Please translate this sentence from the passage on the Uclés monastery into Spanish: "After Christians reconquered Uclés in 1174, King Alfonso VIII of Castile gave the fortress to the Order of Santiago, who made it their main headquarters."

■ **PASSAGE TO READ**:
- - - - -

The hill on which the monastery now stands was the site of a Celtiberian castro, a Bronze Age fortress used by the native Celts. In 893, Al-Fath ben Musa ben Dhi-l-Num, forced to withdraw from Toledo, made Uqlish (Uclés) his home and capital of the region. He had to fortify the town from attack, and built a new fortress in 896. In 1085, following the conquest of Toledo, Uqlīsh was occupied by Christians, who installed a garrison there. In 1108, the battle of Uclés—also known as the battle of Seven Counts—led to the defeat of the Christian army by Tamim ben Yusuf.

After Christians reconquered Uclés in 1174, King Alfonso VIII of Castile gave the fortress to the Order of Santiago, who made it their main headquarters.

After the end of the Reconquista, the buildings were remodeled, and many of the defensive elements of the fortress eliminated, giving it its current appearance. Two walls, however, were preserved. One of these protects the old orchard, watered with the waters of the Bedija river.

Construction of the current monastery began on May 7, 1529, during the reign of Carlos V, Holy Roman Emperor, starting with the east wing, of Plateresque style. The original traces are by Enrique Egas. Construction in the Herrerian style began in the last quarter of the 16th century. In the 17th century, the work on the courtyard and the main staircase continued, and the west and south wings were finished. In 1735, under the reign of Philip V, the east nave and the main roof were completed in the Churrigueresque style. Stone from the hill "Cabeza del Griego" (Segobriga) was used, particularly in the eastern façade.

- - - - -

■ **DATA EXTRACT**:
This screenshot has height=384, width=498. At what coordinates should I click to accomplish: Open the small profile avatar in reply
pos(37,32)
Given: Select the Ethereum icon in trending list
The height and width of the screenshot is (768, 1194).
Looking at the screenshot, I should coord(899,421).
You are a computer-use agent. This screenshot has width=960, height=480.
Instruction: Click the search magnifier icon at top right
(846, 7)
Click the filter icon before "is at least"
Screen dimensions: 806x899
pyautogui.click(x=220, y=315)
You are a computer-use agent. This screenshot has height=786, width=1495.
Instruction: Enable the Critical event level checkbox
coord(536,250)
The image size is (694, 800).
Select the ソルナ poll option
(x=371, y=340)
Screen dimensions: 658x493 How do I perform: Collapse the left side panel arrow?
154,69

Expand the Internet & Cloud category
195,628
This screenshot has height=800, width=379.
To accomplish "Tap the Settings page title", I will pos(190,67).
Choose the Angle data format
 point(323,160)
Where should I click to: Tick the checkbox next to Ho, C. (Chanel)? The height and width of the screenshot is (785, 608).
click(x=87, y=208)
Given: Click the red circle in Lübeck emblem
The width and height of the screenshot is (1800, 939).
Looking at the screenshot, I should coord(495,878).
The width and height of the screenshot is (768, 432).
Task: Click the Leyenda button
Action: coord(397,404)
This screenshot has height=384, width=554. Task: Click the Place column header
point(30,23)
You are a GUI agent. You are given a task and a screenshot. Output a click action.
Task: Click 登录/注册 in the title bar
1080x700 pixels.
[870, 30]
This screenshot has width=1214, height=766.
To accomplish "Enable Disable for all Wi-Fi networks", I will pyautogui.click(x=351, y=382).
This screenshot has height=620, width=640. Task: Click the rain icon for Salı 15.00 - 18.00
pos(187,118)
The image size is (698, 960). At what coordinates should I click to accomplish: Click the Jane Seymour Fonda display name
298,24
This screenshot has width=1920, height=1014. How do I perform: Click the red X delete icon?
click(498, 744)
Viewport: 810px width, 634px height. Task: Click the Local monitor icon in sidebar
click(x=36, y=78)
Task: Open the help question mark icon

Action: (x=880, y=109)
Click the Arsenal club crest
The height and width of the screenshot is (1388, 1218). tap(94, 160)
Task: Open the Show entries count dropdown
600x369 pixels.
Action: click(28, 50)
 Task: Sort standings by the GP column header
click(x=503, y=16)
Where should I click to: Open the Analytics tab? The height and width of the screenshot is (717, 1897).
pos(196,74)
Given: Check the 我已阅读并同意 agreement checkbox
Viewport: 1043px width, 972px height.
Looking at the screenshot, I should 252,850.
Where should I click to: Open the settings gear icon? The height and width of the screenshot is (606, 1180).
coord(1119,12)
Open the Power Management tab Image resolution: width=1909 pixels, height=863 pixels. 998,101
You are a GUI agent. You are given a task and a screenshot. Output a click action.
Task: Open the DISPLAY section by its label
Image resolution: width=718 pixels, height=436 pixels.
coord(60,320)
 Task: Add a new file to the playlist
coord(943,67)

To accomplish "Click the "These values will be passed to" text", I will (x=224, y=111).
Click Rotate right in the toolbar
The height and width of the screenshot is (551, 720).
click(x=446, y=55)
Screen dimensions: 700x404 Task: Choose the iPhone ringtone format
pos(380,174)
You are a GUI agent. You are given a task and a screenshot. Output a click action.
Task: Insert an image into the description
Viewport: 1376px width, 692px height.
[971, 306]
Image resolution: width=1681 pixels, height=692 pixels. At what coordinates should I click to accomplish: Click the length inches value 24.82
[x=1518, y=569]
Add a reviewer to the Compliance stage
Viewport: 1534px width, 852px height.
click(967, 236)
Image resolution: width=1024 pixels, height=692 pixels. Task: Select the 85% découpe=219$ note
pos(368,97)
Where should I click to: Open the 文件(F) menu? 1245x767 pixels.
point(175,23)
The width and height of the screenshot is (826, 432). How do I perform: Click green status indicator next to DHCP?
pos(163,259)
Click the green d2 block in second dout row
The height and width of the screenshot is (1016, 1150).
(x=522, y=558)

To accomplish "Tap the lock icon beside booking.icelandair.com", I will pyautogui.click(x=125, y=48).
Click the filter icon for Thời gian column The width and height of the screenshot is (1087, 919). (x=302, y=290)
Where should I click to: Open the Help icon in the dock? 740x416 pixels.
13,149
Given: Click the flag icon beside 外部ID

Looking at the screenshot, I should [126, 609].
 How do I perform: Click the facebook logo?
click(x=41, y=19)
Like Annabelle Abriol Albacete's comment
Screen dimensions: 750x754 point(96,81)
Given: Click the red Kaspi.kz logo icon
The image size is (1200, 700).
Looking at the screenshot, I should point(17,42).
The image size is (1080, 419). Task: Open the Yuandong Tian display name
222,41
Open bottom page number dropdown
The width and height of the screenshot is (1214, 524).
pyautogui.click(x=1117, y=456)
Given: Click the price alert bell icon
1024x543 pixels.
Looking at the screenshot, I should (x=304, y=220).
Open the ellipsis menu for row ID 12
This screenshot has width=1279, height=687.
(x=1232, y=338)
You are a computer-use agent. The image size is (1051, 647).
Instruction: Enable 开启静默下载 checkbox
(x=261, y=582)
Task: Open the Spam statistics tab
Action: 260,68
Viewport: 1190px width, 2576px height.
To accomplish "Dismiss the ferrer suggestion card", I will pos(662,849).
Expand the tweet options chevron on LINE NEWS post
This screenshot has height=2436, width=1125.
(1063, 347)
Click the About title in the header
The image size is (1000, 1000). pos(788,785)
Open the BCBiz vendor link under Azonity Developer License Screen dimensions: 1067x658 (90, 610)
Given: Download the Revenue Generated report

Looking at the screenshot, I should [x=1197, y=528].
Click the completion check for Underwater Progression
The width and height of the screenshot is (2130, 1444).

- - - - -

■ **OUTPUT**: Después de que los cristianos reconquistaran Uclés en 1174, el rey Alfonso VIII de Castilla entregó la fortaleza a la Orden de Santiago, que la convirtió en su sede principal.